Loving Pablo di Fernando Leòn de Aranoa
Il film ripercorre la parabola di Pablo Escobar, dalla formazione del cartello di Madellin fino alla sua caduta, vista attraverso lo sguardo privilegiato di Virginia Vallejo, sua amante per anni. Giornalista abituata alle copertine delle riviste di moda, si adatta fin troppo presto ad “amare Pablo e odiare Escobar” (titolo del memoir da cui è tratto il film), salvo accorgersi con crescente ansia che certe scelte si pagano a caro prezzo. La pellicola procede con ritmo incalzante, seguendo un’ottima Penèlope Cruz che fronteggia suo marito Javier Bardem, un bolso ma carismatico Pablo, pronto a passare dall’affettuosità del buon padre di famiglia alla spietata e lucida brutalità del narcos.

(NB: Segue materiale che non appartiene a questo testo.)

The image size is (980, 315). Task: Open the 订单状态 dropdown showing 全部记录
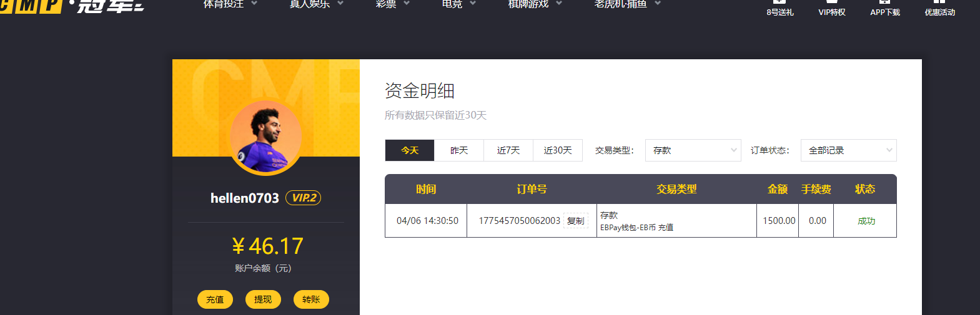(x=848, y=150)
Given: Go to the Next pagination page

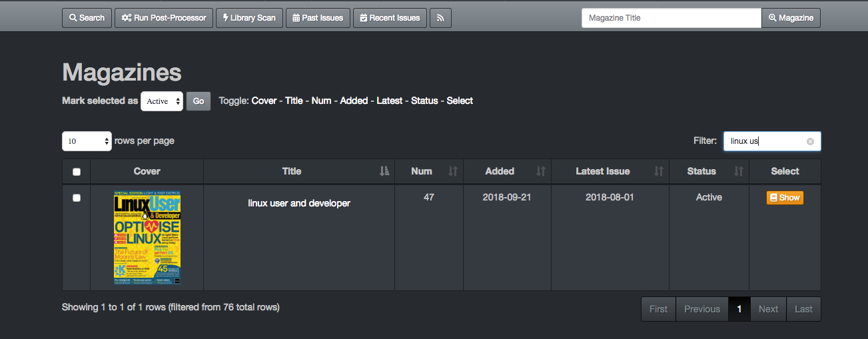Looking at the screenshot, I should [768, 309].
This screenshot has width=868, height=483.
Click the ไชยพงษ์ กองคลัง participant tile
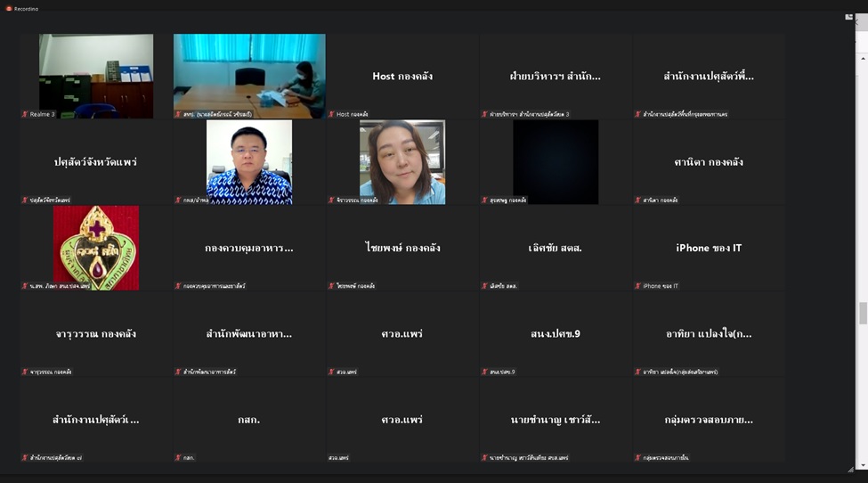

Suburbicon di George Clooney
10% Hitchcock e 90% fratelli Coen, il nuovo film di Clooney torna all’ambientazione d’epoca dove da il suo meglio, ma risulta un po’ rigido e poco graffiante. Nonostante alcune carrellate eleganti la trama ai limiti del grottesco appare poco incisiva, al contrario della colonna sonora di Desplat eccessivamente enfatica per quanto volutamente stridente. Anche la presa di posizione politica che mette alla berlina i pregiudizi razzisti risulta un po’ ingabbiata, mentre più sciolta e naturale è l’amicizia fra i due bambini vicini di casa: bianco e nero, isolati dai loro coetanei, sono entrambi assediati dalla violenza del prossimo, sia esso familiare o estraneo.